|London Marathon 2009|
At the moment much of that debate focuses on what Government are going to do and what they aren't going to do. Quite right too, but I would argue that Government have responded:
- Announcing plans to guarantee competitive sports in primary schools. This is very positive. But, alongside this Government have to show how sport will fit into the bigger picture - they have to show where the space to provide this is in the National curriculum. They also have to recognise that a regime that only evaluates schools based on academic achievement will never deliver the sort of sporting legacy we need. Ofsted need to focus on how schools are delivering the adults of the future; ones that, yes, have a high level of academic knowledge, but that have a good sense of morals, who contribute to society and who love physical activity. The current OFSTED regime fails in that - a system that looks at academic data and pretty much has its mind made up before it even walks through a school's door is not the right one.
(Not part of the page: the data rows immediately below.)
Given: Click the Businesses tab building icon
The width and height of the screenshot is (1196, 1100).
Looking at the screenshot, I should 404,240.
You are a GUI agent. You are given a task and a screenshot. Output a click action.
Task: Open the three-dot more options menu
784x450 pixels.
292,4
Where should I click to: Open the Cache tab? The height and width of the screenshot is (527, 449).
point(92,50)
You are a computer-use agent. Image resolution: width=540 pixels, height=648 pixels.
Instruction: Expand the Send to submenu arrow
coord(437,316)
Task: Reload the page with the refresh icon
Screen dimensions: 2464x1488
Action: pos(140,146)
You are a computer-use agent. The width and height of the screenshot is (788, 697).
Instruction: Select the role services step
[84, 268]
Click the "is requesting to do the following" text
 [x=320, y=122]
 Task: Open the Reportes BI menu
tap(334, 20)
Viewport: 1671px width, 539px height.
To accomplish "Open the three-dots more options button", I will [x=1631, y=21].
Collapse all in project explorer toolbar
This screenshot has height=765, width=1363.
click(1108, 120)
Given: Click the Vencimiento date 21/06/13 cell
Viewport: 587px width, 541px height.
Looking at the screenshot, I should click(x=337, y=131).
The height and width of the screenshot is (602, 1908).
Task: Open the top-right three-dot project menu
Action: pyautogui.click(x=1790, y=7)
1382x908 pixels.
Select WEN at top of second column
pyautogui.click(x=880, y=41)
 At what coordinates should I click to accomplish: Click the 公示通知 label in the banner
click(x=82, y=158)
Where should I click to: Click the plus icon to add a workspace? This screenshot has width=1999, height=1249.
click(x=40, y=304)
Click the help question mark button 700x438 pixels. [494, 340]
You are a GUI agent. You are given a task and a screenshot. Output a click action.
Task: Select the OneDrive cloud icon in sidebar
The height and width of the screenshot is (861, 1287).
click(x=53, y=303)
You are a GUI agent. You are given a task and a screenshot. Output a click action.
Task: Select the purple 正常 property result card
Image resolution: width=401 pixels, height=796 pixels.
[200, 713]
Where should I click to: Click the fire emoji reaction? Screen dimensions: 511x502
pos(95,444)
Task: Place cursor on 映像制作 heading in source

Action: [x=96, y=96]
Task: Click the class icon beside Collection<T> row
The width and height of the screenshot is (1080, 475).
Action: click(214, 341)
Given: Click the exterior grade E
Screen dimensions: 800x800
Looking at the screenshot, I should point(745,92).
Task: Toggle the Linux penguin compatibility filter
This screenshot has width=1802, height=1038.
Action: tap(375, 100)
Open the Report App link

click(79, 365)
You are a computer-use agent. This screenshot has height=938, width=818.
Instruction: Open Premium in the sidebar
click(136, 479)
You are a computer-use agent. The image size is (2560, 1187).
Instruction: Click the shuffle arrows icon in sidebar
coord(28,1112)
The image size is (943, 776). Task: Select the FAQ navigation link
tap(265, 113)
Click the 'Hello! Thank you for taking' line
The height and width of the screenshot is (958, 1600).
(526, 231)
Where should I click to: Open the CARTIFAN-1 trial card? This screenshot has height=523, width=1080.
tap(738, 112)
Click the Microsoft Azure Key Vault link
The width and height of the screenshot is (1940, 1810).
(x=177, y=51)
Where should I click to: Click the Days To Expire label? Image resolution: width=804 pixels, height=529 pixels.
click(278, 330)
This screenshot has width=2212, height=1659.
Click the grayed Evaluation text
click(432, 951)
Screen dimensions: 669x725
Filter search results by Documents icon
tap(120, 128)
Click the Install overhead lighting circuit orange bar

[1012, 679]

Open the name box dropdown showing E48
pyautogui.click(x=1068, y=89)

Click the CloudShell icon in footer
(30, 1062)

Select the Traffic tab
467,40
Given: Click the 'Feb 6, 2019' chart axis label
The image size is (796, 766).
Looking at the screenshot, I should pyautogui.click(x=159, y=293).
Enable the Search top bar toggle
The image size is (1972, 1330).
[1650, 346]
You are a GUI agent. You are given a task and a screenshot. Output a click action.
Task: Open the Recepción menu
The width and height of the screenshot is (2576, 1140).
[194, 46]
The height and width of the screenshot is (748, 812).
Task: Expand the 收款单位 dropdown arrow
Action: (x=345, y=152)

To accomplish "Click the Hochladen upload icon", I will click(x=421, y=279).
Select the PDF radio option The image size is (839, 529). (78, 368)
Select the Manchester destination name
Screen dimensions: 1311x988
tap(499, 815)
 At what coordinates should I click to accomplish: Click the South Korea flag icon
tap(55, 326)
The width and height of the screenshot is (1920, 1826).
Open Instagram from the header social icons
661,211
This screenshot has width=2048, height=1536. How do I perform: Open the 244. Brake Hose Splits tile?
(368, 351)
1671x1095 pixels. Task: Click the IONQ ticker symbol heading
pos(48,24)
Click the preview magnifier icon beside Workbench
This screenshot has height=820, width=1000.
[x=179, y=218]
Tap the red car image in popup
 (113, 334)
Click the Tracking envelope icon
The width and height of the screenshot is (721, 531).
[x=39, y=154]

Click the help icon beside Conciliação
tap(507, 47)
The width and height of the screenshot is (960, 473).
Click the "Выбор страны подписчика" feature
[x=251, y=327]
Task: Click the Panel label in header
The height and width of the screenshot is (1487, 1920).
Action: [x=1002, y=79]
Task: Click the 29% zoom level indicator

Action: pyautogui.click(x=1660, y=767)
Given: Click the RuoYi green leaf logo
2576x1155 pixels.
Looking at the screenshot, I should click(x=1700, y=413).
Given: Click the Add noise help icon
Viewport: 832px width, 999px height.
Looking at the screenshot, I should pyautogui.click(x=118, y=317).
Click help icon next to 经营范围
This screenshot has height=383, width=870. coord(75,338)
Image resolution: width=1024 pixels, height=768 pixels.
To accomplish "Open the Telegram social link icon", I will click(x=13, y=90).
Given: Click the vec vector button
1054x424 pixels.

- Announced continued funding for elite sport until 2016. Here they are spot on. Ed Milliband has taken an opportunist stance and suggested that a ten year programme is needed (he really should consider joining the Lib Dems!!). He is wrong, sports organisations need to be challenged, they need to be held accountable for their achievements - a ten year deal will encourage complacency, a four year deal will provide the funding that is needed to move towards Rio in 2016 whilst keep people on their toes.
|The end of the (84 Mile) Dales Way|
However, legacy is not just something for Government to think about - it is for all us both as individuals and parents. Most of us know we will never be olympic medalists, but we can all aim for our own personal golds. It is something that is very important to me.
|Finishing the Edinburgh Marathon 2012|
That to me is how we should think about what the Olympics mean to us peronally. Of course we also have a responsibility to make sure our children are active and are given the ability to show their potential and to learn to enjoy being active - but what better example can we provide than aspiring for and achieving our own personal Golds - whether it is a 3 mile run or a half marathon, walking 5 miles or 85? I promise, if you do this, you'll feel great about yourself and the feeling of achieving your personal Gold will make it worthwhile.
(Sorry if some of this seems a bit self-indulgent - it seems the best way of getting a message across).